EXERCISES TO COMPLETE
1/ In the passage on incorporating a business, what example does the writer give of a benign business?
2/ Copy the passage on incorporating a business from "Because I'm not" to "businesses.".
3/ Continue the passage on incorporating a business from the point where it stops.

Before we get too much deeper into this subject, let me share a key 
piece of information with you..."in the spirit of full disclosure," as 
attorneys love to say. The ideas I'm about to spell out should not be 
construed - there's another legal term for you - as legal advice. Why? 
Because I'm not an attorney. Actually, I'm a law school drop-out, which 
means I know just enough about the law to get myself in trouble. The 
ideas that follow are good ones, but you should discuss them with a 
licensed attorney, ideally one who works with small and start-up 
businesses.
Let's begin with what types of businesses should 
incorporate and why. If your business is benign, meaning incapable of 
doing any type of damage to your clients, customers or patients, there 
should be no need to incorporate your business. What's a "benign" 
business? Let's say you paint portraits. The chance of you physically 
harming anyone with your finished product is slim to none, so there's 
virtually no chance of anyone suing you for having caused them painful 
injury or physical damage.

Collection entries

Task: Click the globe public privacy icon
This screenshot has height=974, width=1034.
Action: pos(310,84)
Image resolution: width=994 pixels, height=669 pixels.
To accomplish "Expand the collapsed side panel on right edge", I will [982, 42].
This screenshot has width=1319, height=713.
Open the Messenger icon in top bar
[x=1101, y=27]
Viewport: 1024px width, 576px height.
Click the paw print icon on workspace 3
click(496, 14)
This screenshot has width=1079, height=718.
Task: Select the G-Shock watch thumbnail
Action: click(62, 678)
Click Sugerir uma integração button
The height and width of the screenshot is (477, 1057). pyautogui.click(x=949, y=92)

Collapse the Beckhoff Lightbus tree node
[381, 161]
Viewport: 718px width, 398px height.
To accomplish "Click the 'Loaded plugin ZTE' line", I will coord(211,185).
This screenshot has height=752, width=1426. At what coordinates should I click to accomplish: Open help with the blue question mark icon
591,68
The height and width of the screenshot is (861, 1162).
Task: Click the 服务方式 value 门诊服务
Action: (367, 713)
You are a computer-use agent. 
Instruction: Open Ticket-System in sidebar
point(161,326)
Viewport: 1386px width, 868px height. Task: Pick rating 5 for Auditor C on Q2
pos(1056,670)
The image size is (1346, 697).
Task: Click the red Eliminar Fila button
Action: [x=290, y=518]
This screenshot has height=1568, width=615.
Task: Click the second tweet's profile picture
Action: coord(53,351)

YOUR RESPONSES
1/ Painting portraits.

2/
Because I'm not an attorney. Actually, I'm a law school drop-out, which 
means I know just enough about the law to get myself in trouble. The 
ideas that follow are good ones, but you should discuss them with a 
licensed attorney, ideally one who works with small and start-up 
businesses.

3/
Now let's say you've developed the most
 delicious BBQ sauce in all the word. Friends and neighbors who've eaten
 your BBQed ribs at your home rave about it. Some have even told you you
 should bottle it and sell it. That's enough to make your eyes light up 
'cause there's nothing more fun than making money doing what you enjoy 
doing, right? Wrong! Taking that well intentioned advice, you head for 
your kitchen, cook up a batch, bottle it and start selling it.
First
 of all, in most states you can't prepare food for commercial sale in a 
private, residential kitchen. But it gets worse. A week later, someone 
who bought a bottle and used it gets food poisoning and decides it was 
your BBQ sauce that made him or her sick. Maybe it was, maybe it wasn't,
 but they decide to sue you for the cost of their doctor and hospital 
bills, their time off from work and anything else they can put a price 
tag on. If you didn't incorporate your business, some or all of your 
personal assets - house, car, savings account, etc. - can be taken to 
satisfy that law suit.
If you've taken the time and made the 
modest investment to structure your business as a corporation, in 
virtually all cases those personal assets can't be touched by that type 
of court judgment I just described.
But if your business is 
structured as a sole proprietorship - including a DBA 
(Doing-Business-As) - those same personal assets of yours are also at 
risk. The same is true if your business is formed as a partnership. In a
 partnership, all the personal assets of each partner are "jointly and 
severally" at risk. Yes, another legal term.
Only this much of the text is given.